Positive psychology researcher and educator Shawn Achor’s 12-minute TED Talk on happiness at work has been viewed more than 10 million times. That’s because he entertains as he explains why we should flip the notion of working to be happy. He also reviews five practices that can train your brain to be more positive. Free, available online

Web Class

“The Science of Happiness”

This eight-week online class offered through EdX was created by UC Berkeley’s Greater Good Science Center. Co-instructors, Dacher Keltner and Emiliana Simon-Thomas are leading authorities on positive psychology and will be joined by experts in related fields of empathy, mindfulness, and gratitude. Together they’ll discuss how cutting-edge research can be applied to your life and help you track your happiness along the way. Free, available online, next course begins Sept. 9



Barbara Fredrickson, psychology researcher and author of the book “Positivity,” found that positive emotions broaden your sense of possibility and open your mind to new options and skills. Even if you weren’t born an optimist, surrounding yourself with positive people, images and news helps cultivate the mindset.


Positively Positive

Billed as “good news—right to your inbox,” this email digest is designed to challenge and inspire you as you work to become a more positive person. Sign up online to receive daily or weekly articles, inspiring quotes and blogs. Recent topics include “How to Clear Negative Energy and Fear,” “50 Inspiring Children’s Books with a Positive Message” and “The Real Reason You Want More Money.” Free, available online



Mindfulness, or more simply being present in the moment, helps cure our technology-fueled short attention spans. Findings suggest that meditation practice reduces stress, boosts working memory and focus, and leads to more satisfying relationships. A few minutes a day makes a big difference.

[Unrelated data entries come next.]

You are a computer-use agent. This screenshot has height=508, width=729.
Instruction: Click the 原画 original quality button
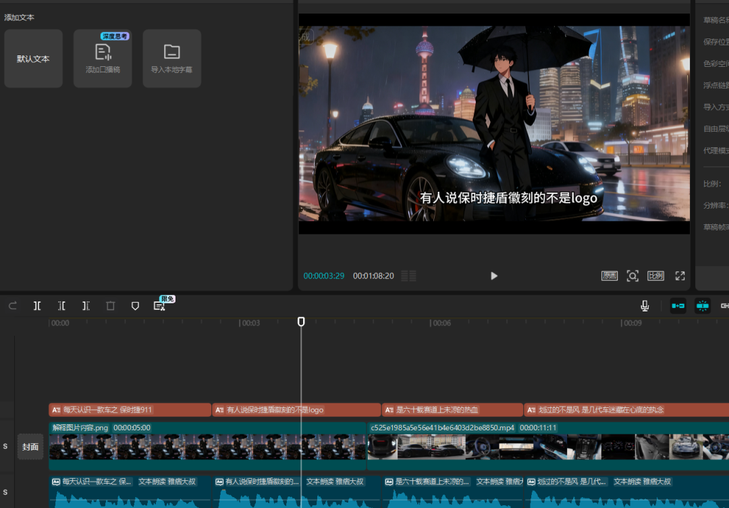tap(610, 276)
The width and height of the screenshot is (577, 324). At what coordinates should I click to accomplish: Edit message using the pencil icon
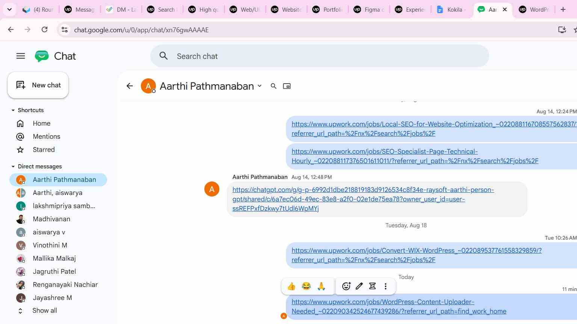359,286
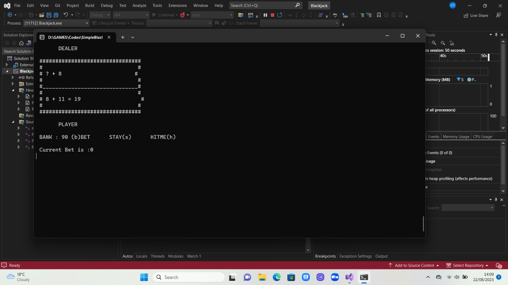
Task: Click the red Stop Debugging button
Action: pyautogui.click(x=272, y=15)
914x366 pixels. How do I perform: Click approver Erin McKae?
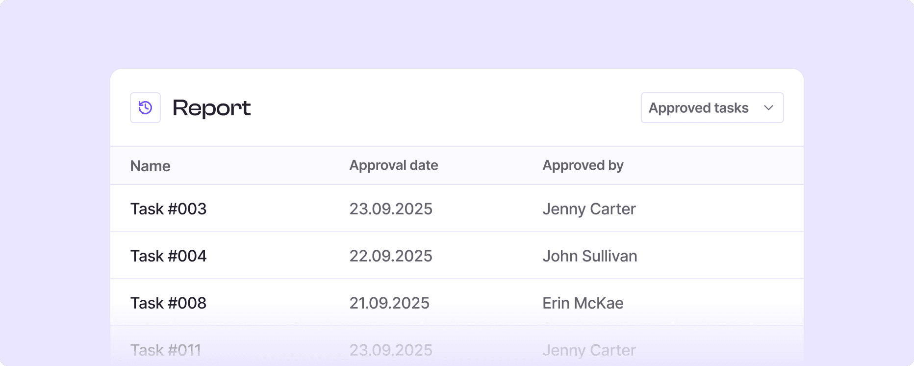click(583, 303)
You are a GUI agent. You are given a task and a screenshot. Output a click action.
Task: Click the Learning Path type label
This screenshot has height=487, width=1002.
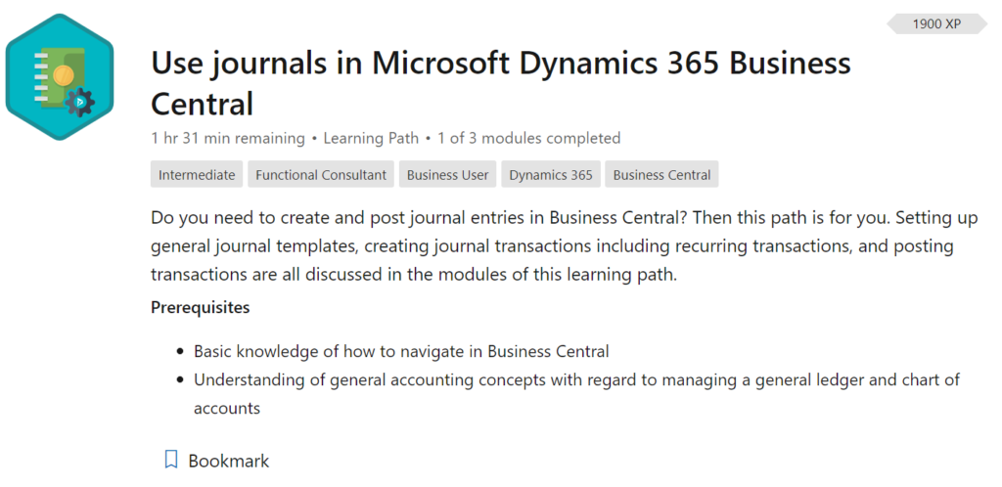click(371, 138)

Headspace is meditation made simple. Former Buddhist monk and app creator Andy Puddicombe likens it to a “gym for your mind,” helping you train your brain for calm and clarity. “Take 10” is the app’s free 10-day program for beginners that will teach you the basics of meditation in 10 minutes a day. If you want to continue and expand your practice, you can subscribe for additional content including guided and unguided exercises, and the opportunity to zero-in on your health, performance or relationships. Free 10-day program or various subscription plans ranging from monthly ($13) to forever ($420); available online and on iTunes, Google Play, and Amazon Appstore



The Mindfulness App helps foster a sense of being in the moment through custom guided or silent meditation practices, five-minute exercises on arriving and centering, and a calming body scan. In addition, you can set “Mindfulness Notices” to arrive on your device at specific times or locations, reminding you to, for example, “Breathe in through the entire body” or “Note what is happening—right now” when you wake or arrive at work. This app is appropriate for beginner and experienced practitioners. $2, Available on iTunes and Google Play


Gratitude List and Journaling

Nineteenth-century Spanish Philosopher Jose Ortega y Gassett is quoted as saying: “Tell me to what you pay attention, and I will tell you who you are.” You can train yourself to focus on more positive experiences and emotions by keeping a daily gratitude list or journal; you’ll start actively looking for happy things to report.


Tech_App_JournalDay One

Use this App on the go or at your desk to capture the moments that make for happy memories. Set a password to keep your journal private and daily reminders so that you remember to consider what you’re grateful for. You can also incorporate photos, the current weather or tag your location. $9.99,available on iTunes for Mac and iOS; Android users try Day Journal App


Helping Others

Various studies have shown that giving leads to happiness in children, compassion in college students and delayed mortality in older people. Meaning, it’s never too early (or late) to reach out to others. Plus altruism activates parts of our brains associated with trust, pleasure and social connection. Everyone wins—and is happier.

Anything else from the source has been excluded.